#### PASSAGE SHOWN

Lots of interesting projects. Very time consuming but you can learn a lot from it

Career service

Location, location, location. Chicago has a lot of trading firms and exchanges.
Career service provides mock interviews and organizing recruiting events.
However, it is still a lot of work for the students to prepare.

What do you like about the program?
A lot of interesting classes, events and workshops. It prepares me for starting a career in trading industry.
The professors and lecturers are easy to work with.
You can learn programming efficiently and masters it during the program.

The project lab is a great way of getting working experience while still in school. It helps a lot on the resume building as well.

What DON'T you like about the program?
Some of the classes are still pretty theoretical, need to be more pratical
First quarter is very intensive, while we need to prepare for the interviews.

Suggestions for the program to make it better

Consider to drop some of the heavy math classes, add in more practical classes.

########
#### GIVEN ENTRIES

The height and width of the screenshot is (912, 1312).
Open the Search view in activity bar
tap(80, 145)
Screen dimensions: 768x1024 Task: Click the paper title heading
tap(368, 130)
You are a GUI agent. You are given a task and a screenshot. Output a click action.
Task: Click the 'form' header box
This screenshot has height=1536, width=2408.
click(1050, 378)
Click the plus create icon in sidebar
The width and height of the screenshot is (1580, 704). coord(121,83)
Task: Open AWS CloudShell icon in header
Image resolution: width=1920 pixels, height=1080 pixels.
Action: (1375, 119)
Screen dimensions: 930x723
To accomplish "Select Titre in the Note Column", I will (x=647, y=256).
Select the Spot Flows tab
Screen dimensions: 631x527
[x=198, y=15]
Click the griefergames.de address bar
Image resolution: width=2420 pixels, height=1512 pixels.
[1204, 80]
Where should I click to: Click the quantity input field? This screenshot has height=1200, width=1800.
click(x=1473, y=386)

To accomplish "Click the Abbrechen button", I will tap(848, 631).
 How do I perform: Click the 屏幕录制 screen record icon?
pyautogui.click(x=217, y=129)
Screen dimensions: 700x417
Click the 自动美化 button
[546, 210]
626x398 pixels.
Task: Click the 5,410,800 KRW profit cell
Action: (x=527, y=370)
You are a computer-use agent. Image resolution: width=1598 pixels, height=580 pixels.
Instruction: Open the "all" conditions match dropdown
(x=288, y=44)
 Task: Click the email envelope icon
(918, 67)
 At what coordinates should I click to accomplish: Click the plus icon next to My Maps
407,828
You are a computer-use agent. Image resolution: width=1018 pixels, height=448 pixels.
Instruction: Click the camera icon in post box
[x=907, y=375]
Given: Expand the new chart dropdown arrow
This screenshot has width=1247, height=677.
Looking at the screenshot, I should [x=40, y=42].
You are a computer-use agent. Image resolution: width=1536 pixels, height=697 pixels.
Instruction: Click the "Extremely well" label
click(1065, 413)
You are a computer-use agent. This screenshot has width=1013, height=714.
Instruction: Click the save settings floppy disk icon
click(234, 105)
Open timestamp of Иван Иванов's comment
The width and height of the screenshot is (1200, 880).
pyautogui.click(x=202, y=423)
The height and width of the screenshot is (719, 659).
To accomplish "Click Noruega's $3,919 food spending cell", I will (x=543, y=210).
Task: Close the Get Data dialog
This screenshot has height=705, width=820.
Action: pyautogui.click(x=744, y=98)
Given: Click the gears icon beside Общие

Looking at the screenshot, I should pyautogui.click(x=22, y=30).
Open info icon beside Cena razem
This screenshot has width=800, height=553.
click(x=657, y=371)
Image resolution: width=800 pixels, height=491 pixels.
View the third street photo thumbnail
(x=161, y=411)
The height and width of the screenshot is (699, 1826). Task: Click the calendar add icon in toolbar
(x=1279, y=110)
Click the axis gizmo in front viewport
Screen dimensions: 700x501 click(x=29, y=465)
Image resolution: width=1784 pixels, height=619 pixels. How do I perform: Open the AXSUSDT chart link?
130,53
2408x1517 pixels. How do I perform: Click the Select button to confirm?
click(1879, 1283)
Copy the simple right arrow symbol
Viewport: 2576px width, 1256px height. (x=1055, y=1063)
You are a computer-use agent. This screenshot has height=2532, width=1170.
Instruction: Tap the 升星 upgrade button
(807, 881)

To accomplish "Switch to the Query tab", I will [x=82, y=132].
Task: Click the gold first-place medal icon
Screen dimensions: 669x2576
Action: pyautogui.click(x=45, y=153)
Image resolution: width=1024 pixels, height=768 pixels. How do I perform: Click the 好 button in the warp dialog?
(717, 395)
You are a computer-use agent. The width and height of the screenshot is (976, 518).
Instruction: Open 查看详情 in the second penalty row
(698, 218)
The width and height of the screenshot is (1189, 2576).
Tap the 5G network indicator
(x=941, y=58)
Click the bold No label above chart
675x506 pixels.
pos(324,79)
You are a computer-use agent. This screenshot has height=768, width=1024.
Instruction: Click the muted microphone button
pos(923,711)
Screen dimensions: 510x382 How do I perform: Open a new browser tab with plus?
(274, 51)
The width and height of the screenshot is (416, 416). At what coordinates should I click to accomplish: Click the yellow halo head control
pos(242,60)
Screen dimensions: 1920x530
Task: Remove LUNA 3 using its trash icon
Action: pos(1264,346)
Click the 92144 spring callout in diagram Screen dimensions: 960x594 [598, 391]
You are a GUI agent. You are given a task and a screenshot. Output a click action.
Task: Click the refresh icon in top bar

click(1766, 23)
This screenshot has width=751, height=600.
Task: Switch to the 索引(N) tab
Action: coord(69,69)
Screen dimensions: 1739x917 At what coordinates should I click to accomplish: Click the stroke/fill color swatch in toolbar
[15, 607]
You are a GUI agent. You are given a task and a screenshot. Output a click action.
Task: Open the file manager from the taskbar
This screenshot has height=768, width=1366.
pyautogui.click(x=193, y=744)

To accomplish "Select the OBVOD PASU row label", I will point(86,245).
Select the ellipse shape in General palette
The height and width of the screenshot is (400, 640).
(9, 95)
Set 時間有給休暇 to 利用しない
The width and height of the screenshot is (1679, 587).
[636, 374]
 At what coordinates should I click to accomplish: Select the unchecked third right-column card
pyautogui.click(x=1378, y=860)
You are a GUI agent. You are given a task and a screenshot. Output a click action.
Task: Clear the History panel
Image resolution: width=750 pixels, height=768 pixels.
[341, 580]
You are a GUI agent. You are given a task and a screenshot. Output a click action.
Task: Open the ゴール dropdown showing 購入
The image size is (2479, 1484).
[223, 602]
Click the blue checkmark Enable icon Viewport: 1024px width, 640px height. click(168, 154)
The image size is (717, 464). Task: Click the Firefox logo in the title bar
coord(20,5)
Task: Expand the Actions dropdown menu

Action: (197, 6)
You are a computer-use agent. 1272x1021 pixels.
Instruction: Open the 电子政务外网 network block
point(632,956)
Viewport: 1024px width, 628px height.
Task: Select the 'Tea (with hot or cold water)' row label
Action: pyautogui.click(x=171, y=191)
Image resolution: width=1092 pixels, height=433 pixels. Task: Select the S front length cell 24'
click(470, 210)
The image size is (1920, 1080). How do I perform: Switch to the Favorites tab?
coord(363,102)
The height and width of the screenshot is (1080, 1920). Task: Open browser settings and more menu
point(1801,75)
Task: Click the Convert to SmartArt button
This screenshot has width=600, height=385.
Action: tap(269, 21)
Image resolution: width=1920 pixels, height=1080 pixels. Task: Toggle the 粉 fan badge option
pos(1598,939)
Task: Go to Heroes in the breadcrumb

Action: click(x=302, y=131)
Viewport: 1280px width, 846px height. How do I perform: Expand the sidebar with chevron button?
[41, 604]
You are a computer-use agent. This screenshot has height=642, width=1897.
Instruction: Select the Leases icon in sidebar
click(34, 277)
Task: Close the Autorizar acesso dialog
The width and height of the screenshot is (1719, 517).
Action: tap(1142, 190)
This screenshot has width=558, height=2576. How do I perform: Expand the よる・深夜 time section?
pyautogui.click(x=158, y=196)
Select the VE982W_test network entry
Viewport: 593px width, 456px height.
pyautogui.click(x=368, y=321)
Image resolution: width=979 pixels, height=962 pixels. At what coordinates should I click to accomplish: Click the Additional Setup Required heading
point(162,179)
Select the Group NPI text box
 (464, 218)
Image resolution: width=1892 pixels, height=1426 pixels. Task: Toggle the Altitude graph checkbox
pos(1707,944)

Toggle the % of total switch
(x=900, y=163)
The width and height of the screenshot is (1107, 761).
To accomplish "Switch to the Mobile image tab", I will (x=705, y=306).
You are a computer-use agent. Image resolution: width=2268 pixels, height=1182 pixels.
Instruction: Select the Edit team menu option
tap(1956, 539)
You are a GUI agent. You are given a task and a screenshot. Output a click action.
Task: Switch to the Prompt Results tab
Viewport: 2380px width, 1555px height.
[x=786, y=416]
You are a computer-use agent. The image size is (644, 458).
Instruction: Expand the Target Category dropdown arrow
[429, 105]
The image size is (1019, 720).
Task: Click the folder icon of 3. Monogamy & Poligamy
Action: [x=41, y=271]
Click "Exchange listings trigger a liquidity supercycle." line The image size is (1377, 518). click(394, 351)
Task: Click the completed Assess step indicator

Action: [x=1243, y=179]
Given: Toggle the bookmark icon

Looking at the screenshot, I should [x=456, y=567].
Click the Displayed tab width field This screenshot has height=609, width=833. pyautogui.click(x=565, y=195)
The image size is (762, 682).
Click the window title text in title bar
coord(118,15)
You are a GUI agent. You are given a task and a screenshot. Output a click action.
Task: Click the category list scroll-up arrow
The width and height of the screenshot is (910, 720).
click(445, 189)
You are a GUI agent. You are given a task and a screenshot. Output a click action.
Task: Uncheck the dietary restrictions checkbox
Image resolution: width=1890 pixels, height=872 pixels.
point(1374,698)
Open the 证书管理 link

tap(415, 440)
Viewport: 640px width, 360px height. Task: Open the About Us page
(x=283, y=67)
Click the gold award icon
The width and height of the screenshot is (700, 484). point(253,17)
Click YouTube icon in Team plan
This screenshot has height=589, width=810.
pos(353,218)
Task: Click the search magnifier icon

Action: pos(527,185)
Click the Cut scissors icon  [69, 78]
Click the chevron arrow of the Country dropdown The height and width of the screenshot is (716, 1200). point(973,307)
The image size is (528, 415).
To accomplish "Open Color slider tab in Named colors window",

########

WORK REQUIRED: Decide whether each statement agrees with the program review, answering yes or no and quoting the deciding words of the review: (a) the career service organizes recruiting events; (b) the first quarter is described as light; (c) the review suggests adding more heavy math classes. The data has no connection to the program review.

ANSWER TO THIS EXERCISE:
(a) Yes: "Career service provides mock interviews and organizing recruiting events."
(b) No: "First quarter is very intensive, while we need to prepare for the interviews."
(c) No: "Consider to drop some of the heavy math classes, add in more practical classes."